ALA Booklist
(Sat Feb 01 00:00:00 CST 2020)
Zatanna is an ordinary girl living an ordinary life full of friendship issues and middle-school angst. She lives in an ordinary house with her ordinary widowed magician father and his ordinary rabbit in a hat. Then one day she comes home to find a witch in the front hallway of her now "awake" house, where her father's rabbit begins talking to her. Her father has disappeared, and she must team up with the witch's child to save her family and her home. This fun origin story for a member of DC Comics' Justice League is as much an introduction to the House of Secrets as it is to the character of Zatanna herself. The dialogue is snappy, and the plot moves quickly does the exposition eeping readers from being bogged down by backstories that originated in the 1960s. The bold artwork consistently features an appropriately witchy color palette of purples and oranges, and the minimal backgrounds make the expressive figures pop. Another solid entry in DC's line of stand-alone graphic novels for middle-grade readers.
Publishers Weekly
(Fri Oct 06 00:00:00 CDT 2023)
Halloween is going poorly for Zatanna, a middle schooler who lives in an odd-looking house with her small-time stage magician father, Zatara, and his rabbit, Pocus.
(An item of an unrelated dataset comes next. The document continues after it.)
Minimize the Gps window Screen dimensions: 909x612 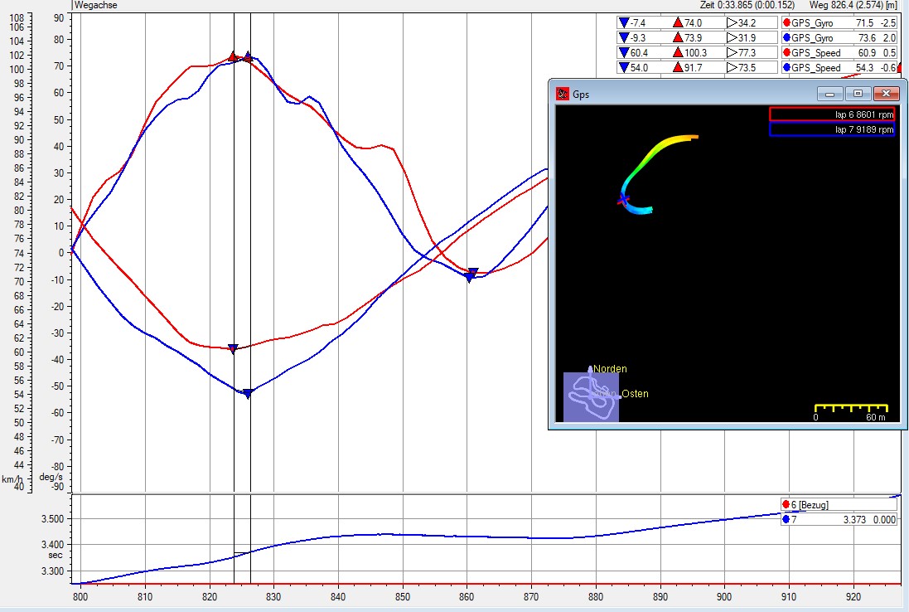pyautogui.click(x=831, y=94)
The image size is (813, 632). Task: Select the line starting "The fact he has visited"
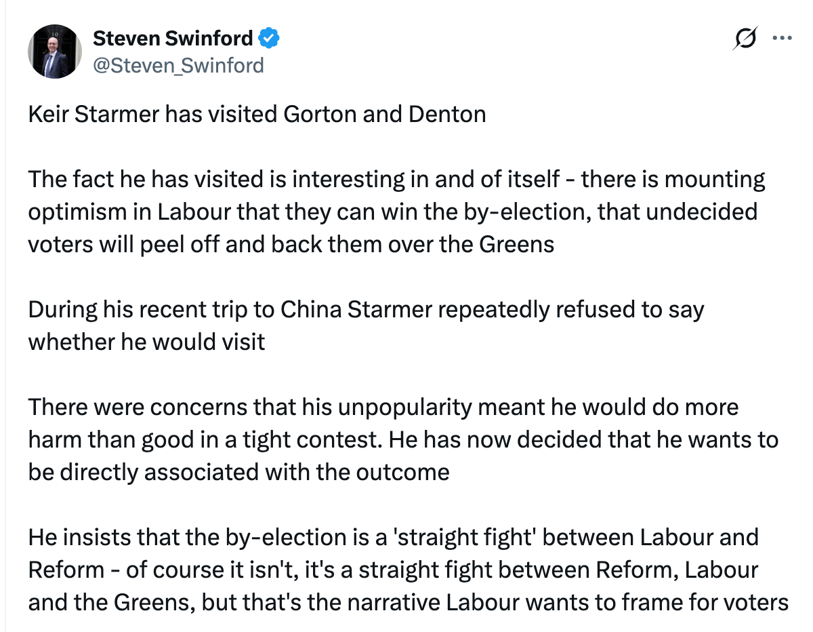[396, 180]
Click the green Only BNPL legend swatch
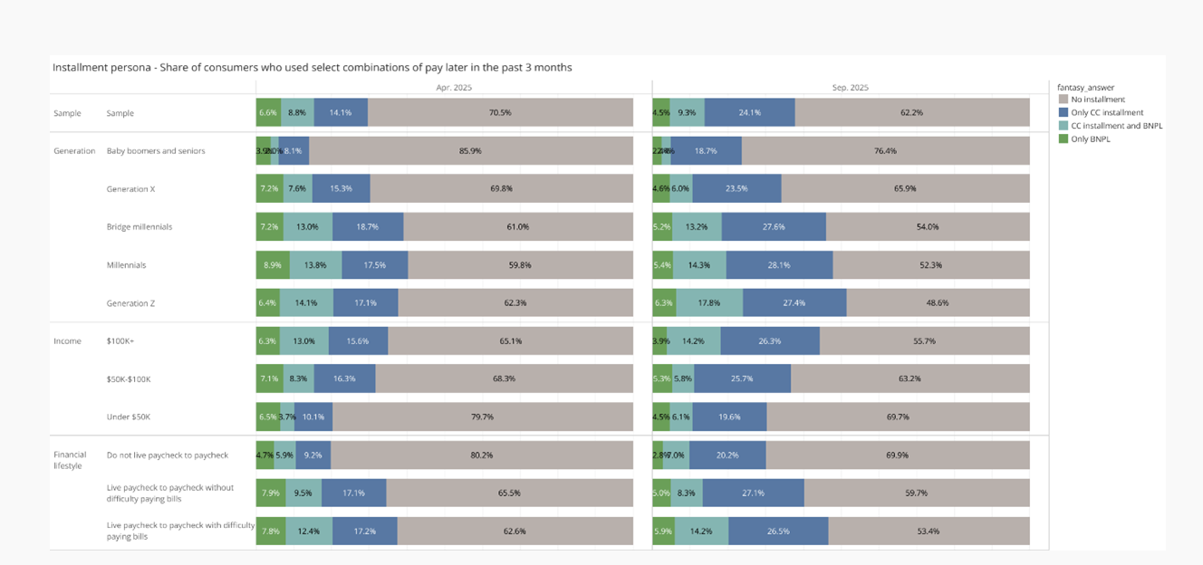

Changing friendships and social pressures create awkward challenges, and then, after school, an intruder unleashes a deluge of revelations. Her house, it turns out, is really an ancient repository of secrets and power; Pocus is her father-s talking familiar; and Zatara is the latest in a lineage of the house-s caretakers. Capable of potent magic, she and her father are under siege by a formidable witch, and in order to save them, Zatanna must harness her powers and solve the house-s mysteries. Cody (the Supers of Nobles Green trilogy) blazes through twists and turns at a headlong pace, occasionally rushing past opportunities for character development. The artwork from Yoshitani, however, is magical. Memorable characters and gently sinister creatures (kappa-esque goblins, a fantastical paper sphinx) inhabit a world that merges architectural forms from a range of places and times with repeating motifs (keyholes, stairs), all rendered in a consistent, distinctive style that displays aesthetic influences from video games and contemporary animation. More from the inclusive supporting cast would have been welcome, but the groundwork is well-laid here for future adventures. Ages 8-12. (Feb.)